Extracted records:
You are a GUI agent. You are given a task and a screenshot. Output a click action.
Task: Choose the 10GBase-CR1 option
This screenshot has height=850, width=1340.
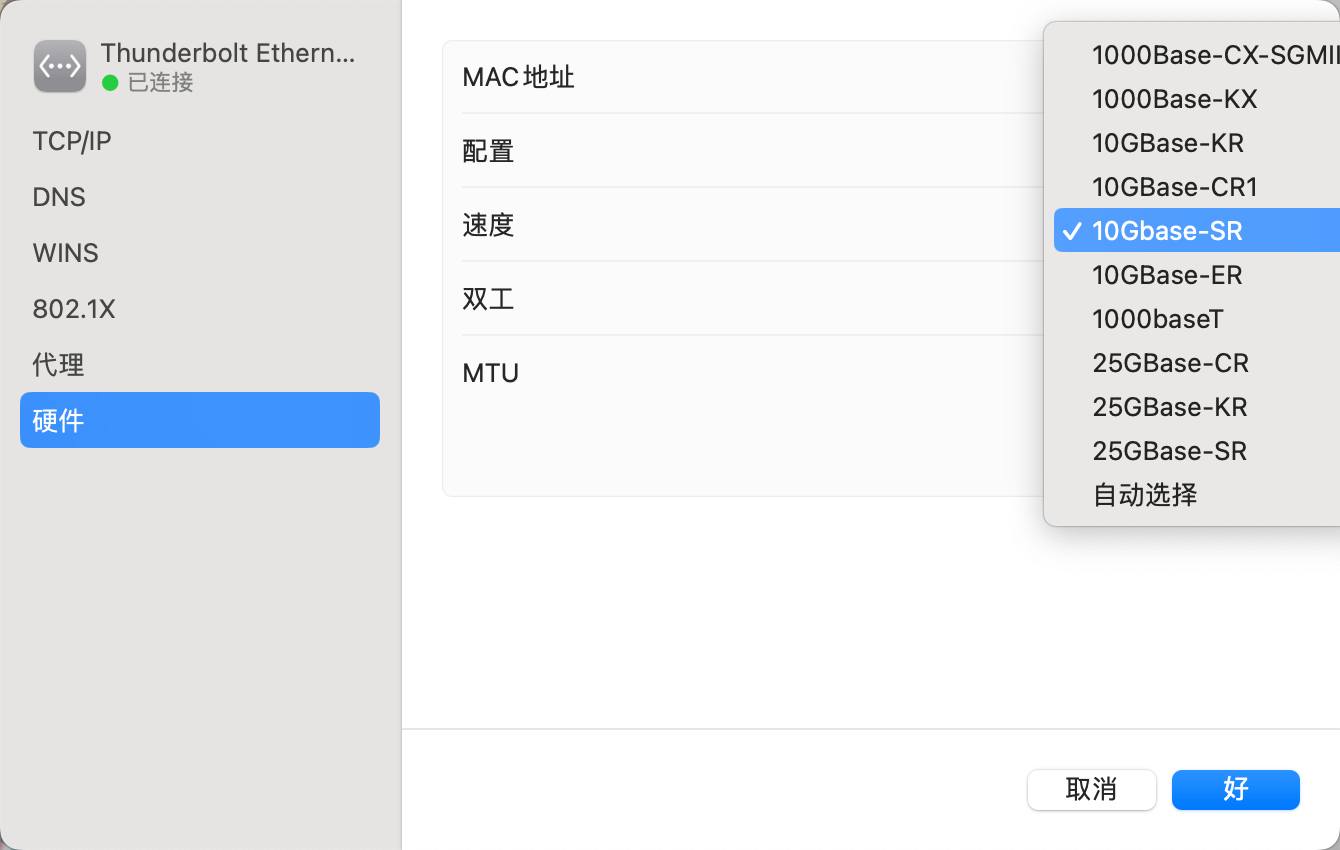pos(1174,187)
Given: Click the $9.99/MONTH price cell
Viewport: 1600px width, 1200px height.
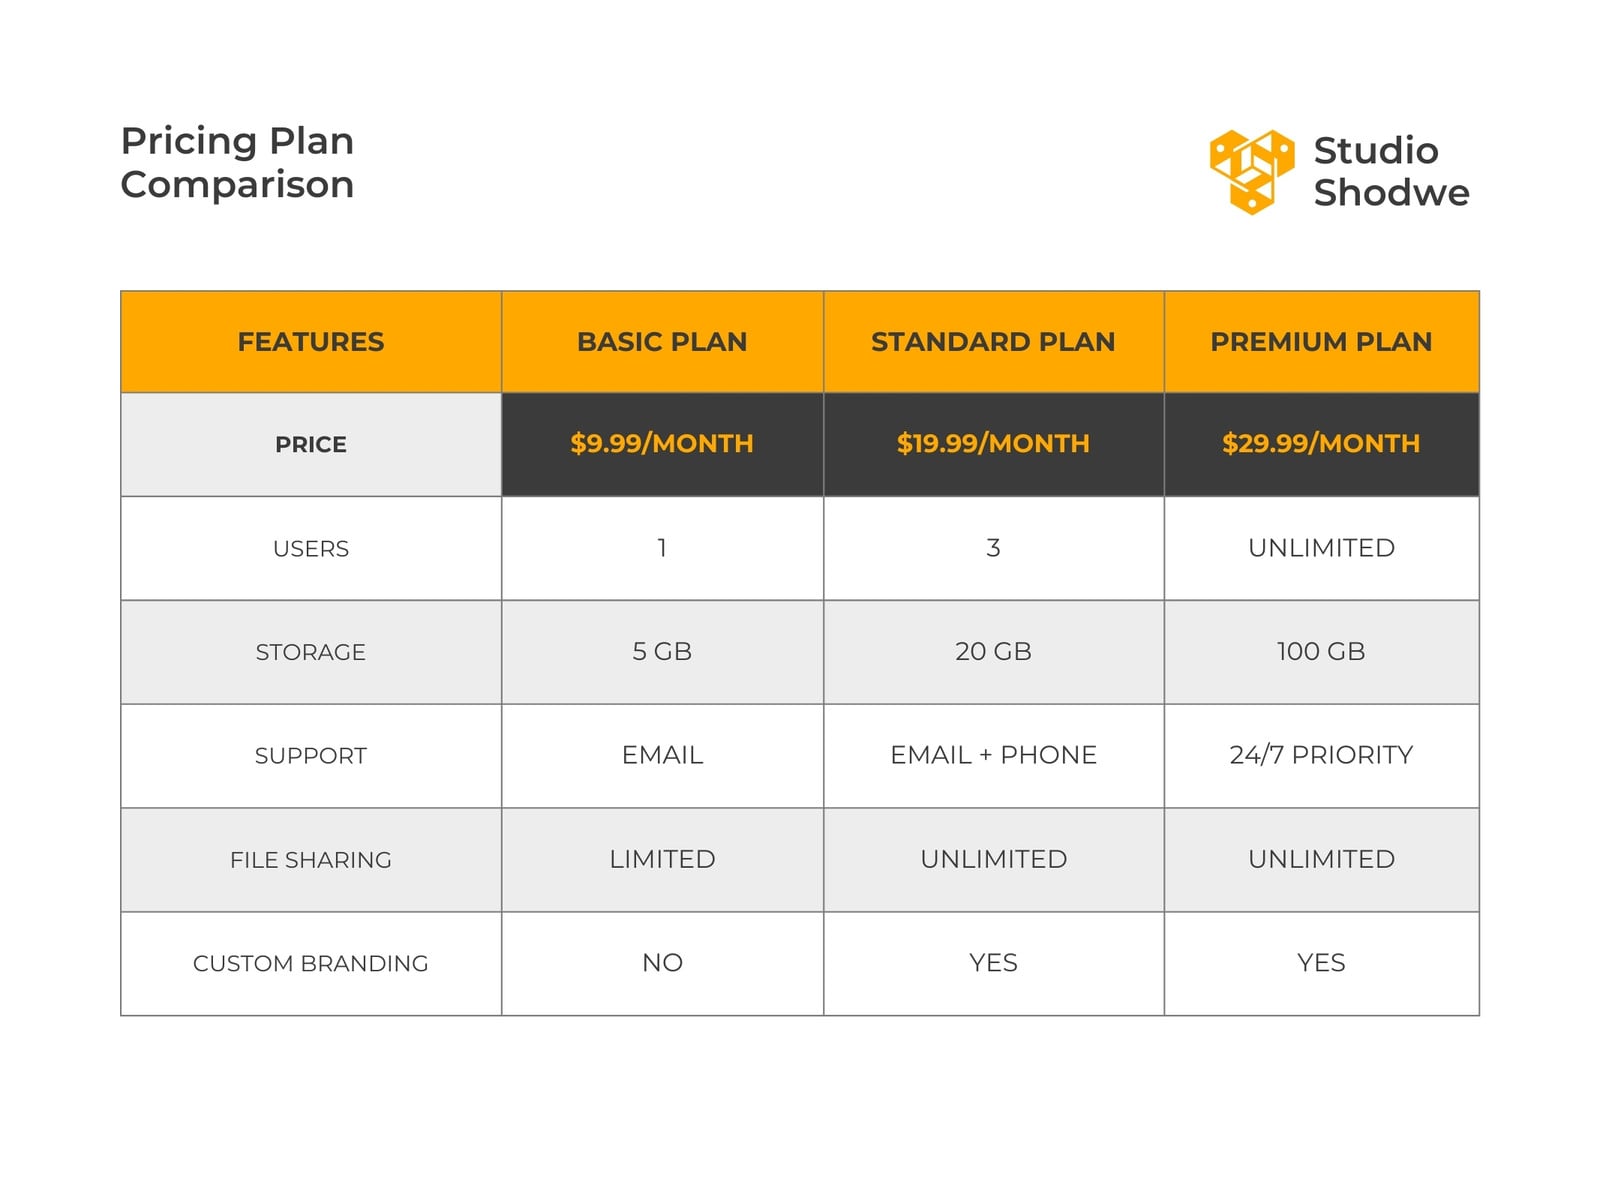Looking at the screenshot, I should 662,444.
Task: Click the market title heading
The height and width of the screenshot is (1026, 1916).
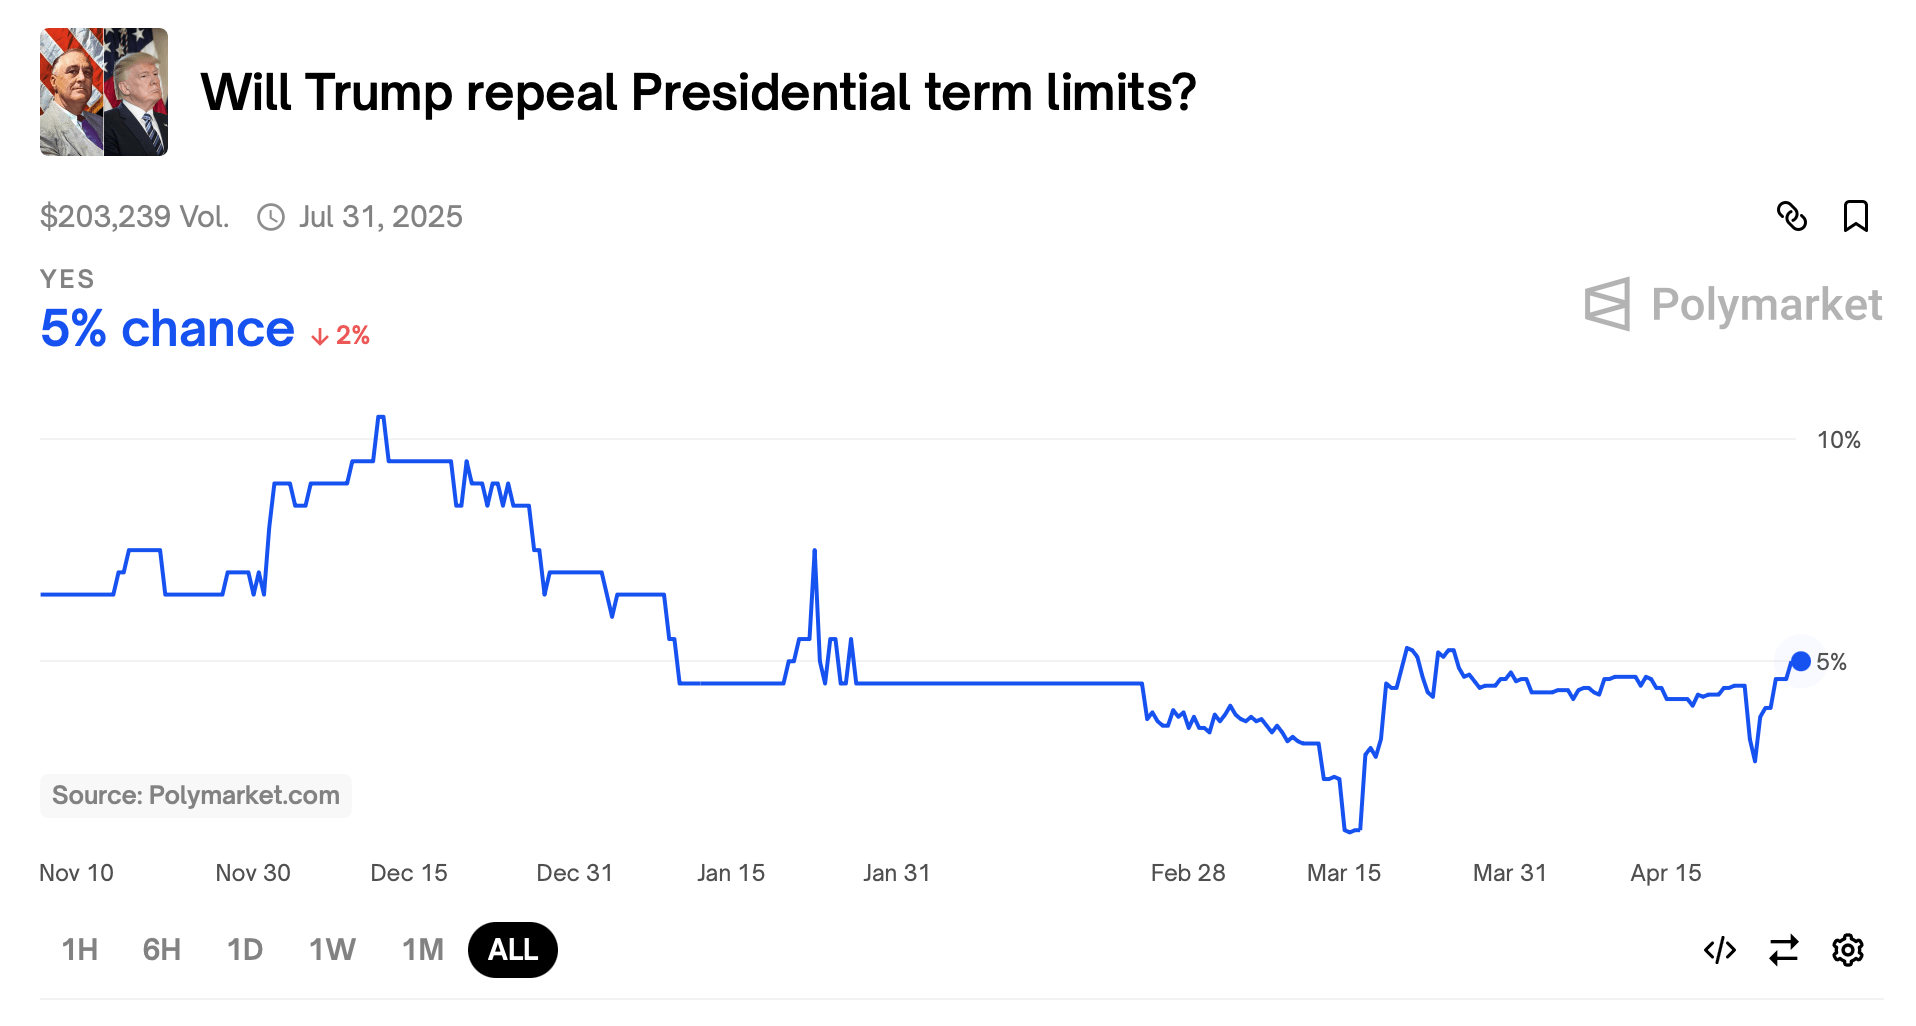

## What needs to be done
Make an exact copy of the records above, one that has none of the pictures.

## Reply to the task
You are a GUI agent. You are given a task and a screenshot. Output a click action.
Task: Choose the 10GBase-CR1 option
This screenshot has height=850, width=1340.
pos(1174,187)
Given: Click the $9.99/MONTH price cell
Viewport: 1600px width, 1200px height.
Looking at the screenshot, I should 662,444.
Task: Click the market title heading
The height and width of the screenshot is (1026, 1916).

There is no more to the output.